Наконец-то Тэлия посмотрела прямо на учителя, а не поглядывала из-под опущенных ресниц. Под ее взглядом Терену стало не по себе, странное дело, он с трудом подбирал слова.
— Тэлия, мне бы очень хотелось, чтобы все произошло так, как мы ожидали, не могу передать, как я сожалею… Вот все, что они нам ответили.
Терен пошарил в кармане, вытащил сложенный в несколько раз листок бумаги и отдал его Тэлии.
Девочка развернула бумагу, бессознательно разгладила ее.

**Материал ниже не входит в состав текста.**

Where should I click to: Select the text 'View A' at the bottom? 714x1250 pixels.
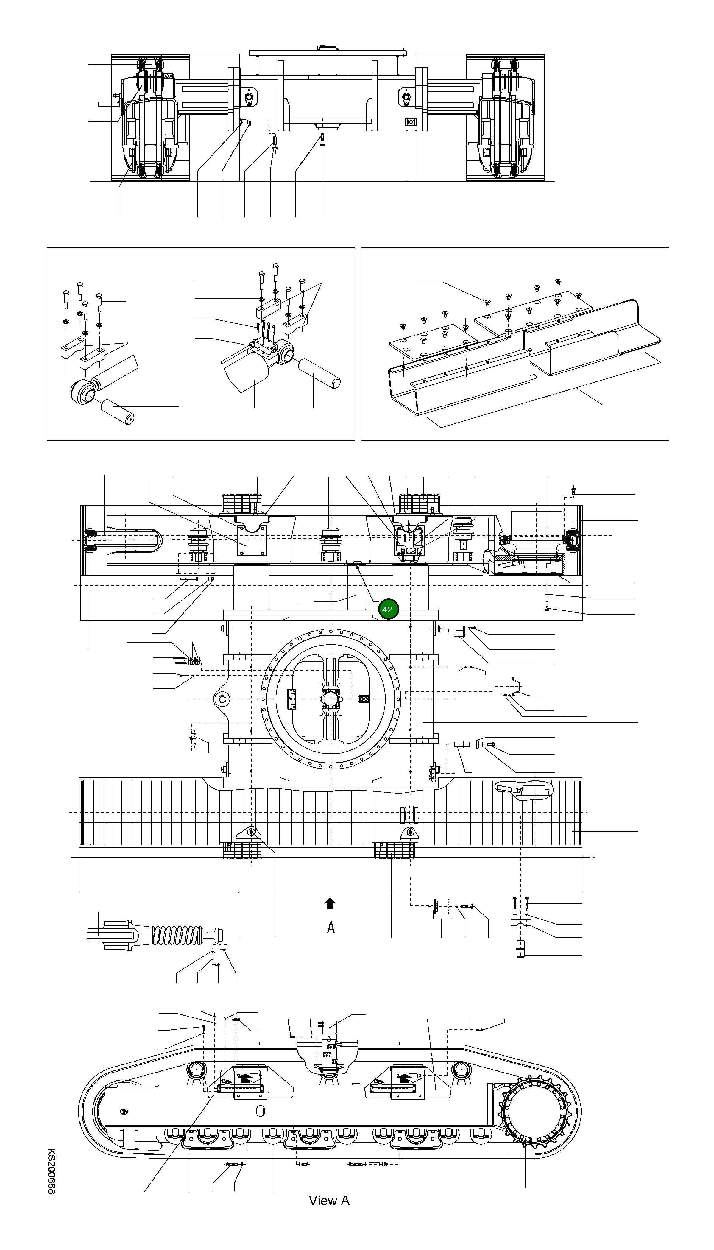click(328, 1201)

Терен с тревогой ждал, как она прореагирует на то, что там говорилось.
«В Усадьбе Твердыня нет дочери по имени Тэлия», — гласил ответ. Полуграмотные каракули были скреплены знаком ее Отца.
Тэлия не сознавала, что плачет, пока одна горячая слеза не капнула на бумагу, размывая чернила. Девочка моментально взяла себя в руки и проглотила слезы. До этой минуты Тэлия даже не понимала, как сильно она надеялась, что благодаря ее новообретенному статусу Семья примет ее. Однако, она не ожидала, что Семью известят об этом Герольды — она рассчитывала сообщить новость сама, — быть может, въехав в один прекрасный день в Усадьбу в полной парадной форме — Белых Одеждах Герольда. Именно с того момента, когда до Тэлии впервые дошло, что она действительно Герольд, она и начала надеяться, что этот подвиг принесет ей прощение — а возможно, даже одобрение. Крепковеры не порицали всего, что делали и за что стояли Герольды, и даже наиболее критически настроенные среди них обычно признавали, что Герольды служат важному делу. Вне всякого сомнения, крепковеры приветствовали вмешательство Герольдов во время набегов из-за Границы или когда нужно было прекратить какую-то распрю! Быть может, мечтала Тэлия, ее родня теперь поймет, почему она совершала поступки, казавшиеся немного неподобающими; они поймут, что она всего лишь следовала собственной природе. Конечно, теперь-то они поймут. Возможно, они обрадуются, когда она вернется, и позволят ей иметь родной кров.
Странно, но когда Тэлия решилась убежать из дома, то, что родные неизбежно отвернутся от нее, не казалось ей слишком дорогой ценой за обретение свободы; теперь же, когда все ее надежды на прощение были уничтожены одной-единственной запиской…
Ничего; она снова сама себе голова, а Герольд Терен вряд ли одобрит, если она начнет распускать нюни из-за случившегося.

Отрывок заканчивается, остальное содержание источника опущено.